Read the qualitative feedback before deciding. Low scores usually trace to one of three things: the concept description didn't communicate clearly, the art style mismatched genre expectations, or the core concept isn't resonating. Identify the culprit, revise, and re-test the final validation step before moving forward.
How do I write a good concept description?
Keep it to 2–3 sentences covering the essentials: genre (what type of game?), core mechanic (how does it play?), and setting (where does it take place?). Avoid jargon and feature lists — describe it the way you'd describe it to a friend who doesn't work in games.
Should I target general mobile gamers or a specific genre audience?

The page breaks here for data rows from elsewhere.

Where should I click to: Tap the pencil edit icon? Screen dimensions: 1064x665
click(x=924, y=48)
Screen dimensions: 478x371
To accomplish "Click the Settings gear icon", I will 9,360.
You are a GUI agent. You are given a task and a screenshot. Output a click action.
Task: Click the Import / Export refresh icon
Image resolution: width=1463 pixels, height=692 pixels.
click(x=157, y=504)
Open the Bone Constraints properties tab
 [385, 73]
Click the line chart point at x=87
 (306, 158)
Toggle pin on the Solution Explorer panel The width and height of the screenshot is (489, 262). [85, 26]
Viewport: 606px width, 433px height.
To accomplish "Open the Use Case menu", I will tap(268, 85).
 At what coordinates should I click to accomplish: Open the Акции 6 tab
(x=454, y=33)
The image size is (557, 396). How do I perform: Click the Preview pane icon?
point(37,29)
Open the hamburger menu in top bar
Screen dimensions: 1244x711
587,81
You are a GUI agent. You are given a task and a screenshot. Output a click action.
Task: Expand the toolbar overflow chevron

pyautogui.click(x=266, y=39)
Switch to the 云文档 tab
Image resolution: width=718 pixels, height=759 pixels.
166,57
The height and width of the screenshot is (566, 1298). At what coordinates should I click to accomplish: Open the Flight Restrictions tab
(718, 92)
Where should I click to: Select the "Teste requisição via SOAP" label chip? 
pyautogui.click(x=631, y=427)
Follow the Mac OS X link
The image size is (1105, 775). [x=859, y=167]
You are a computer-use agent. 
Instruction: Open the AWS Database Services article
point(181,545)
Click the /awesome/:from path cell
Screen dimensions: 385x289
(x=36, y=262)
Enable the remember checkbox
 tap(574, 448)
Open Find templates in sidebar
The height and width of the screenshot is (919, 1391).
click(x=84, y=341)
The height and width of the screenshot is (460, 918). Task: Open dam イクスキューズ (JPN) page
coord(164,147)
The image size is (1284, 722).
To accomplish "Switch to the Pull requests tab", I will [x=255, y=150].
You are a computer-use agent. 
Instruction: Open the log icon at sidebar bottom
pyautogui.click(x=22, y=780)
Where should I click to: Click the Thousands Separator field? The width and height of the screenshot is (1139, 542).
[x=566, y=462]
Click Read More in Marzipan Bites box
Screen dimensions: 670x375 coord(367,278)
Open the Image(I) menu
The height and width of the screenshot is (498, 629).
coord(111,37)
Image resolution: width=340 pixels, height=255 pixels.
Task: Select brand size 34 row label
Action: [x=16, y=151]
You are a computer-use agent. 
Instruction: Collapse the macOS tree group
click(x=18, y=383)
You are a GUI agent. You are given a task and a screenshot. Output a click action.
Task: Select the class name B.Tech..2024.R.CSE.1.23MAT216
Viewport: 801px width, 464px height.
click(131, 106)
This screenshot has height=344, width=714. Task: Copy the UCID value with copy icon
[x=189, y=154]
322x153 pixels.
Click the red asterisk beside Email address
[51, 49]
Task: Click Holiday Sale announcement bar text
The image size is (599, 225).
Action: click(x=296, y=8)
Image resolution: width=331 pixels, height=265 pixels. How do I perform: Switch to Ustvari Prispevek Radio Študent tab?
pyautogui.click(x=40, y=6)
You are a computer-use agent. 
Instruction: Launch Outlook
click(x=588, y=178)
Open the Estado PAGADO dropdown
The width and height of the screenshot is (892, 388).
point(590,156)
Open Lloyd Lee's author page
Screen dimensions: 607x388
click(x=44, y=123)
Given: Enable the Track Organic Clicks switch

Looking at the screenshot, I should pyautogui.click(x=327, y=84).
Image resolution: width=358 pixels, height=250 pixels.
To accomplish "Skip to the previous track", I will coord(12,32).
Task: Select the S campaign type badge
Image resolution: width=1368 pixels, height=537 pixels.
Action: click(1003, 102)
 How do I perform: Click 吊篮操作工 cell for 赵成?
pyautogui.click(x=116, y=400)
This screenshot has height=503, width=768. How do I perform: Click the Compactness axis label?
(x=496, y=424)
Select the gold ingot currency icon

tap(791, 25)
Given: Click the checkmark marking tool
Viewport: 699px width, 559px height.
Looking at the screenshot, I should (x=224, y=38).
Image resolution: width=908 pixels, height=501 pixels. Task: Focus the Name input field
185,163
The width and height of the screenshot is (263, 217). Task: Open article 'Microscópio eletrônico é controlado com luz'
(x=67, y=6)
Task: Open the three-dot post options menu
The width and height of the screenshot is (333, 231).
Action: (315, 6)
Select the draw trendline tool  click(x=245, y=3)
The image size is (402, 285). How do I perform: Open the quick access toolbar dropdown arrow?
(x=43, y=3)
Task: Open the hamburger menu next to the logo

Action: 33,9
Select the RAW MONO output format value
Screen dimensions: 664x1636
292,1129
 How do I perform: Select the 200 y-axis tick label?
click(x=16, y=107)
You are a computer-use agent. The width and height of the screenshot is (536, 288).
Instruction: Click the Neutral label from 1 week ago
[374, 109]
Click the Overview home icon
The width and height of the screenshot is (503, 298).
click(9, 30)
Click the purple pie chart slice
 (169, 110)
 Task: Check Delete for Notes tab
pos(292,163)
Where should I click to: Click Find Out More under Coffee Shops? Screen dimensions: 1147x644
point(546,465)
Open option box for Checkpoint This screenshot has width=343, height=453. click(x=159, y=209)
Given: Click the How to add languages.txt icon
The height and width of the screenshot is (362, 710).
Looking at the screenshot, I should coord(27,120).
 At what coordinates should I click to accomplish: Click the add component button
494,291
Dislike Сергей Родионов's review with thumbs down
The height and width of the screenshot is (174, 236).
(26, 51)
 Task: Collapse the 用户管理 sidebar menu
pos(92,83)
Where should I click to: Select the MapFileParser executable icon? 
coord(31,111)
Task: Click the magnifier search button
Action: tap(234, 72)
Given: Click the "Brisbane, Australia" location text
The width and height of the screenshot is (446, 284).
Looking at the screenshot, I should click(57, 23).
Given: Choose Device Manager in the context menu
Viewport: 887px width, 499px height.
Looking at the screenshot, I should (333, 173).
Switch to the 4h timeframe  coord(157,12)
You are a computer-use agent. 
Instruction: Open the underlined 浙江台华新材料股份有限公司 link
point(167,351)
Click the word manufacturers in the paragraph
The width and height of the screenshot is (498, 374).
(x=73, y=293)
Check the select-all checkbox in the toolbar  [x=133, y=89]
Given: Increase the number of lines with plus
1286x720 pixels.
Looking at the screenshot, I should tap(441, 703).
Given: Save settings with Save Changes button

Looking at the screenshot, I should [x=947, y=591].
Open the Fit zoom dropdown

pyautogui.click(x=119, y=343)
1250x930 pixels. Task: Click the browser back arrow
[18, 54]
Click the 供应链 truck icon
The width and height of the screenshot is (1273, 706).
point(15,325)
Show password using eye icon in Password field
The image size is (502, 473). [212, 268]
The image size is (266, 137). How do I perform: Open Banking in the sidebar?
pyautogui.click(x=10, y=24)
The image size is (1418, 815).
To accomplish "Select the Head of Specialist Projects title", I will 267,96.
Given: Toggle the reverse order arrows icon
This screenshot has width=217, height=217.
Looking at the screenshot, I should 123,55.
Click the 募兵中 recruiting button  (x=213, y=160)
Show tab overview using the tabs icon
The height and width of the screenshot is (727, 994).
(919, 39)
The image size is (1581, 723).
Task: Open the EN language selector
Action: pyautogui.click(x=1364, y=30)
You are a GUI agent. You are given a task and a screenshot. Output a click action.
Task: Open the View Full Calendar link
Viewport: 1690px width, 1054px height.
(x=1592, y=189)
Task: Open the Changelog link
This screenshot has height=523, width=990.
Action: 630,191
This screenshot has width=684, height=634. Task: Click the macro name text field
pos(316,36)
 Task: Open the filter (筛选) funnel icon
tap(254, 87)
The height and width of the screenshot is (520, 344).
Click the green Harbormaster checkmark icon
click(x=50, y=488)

Target the genre your game is entering, then layer in demographic traits (age, gender, spending habits) as needed. For broad casual games, general mobile-gamer targeting works well; for niche genres, be as specific as possible.
How many respondents do I need?
100 per step gives solid directional data for pre-development decisions. Use 50 for early-stage tests to save budget, then re-test with 100+ before locking major decisions.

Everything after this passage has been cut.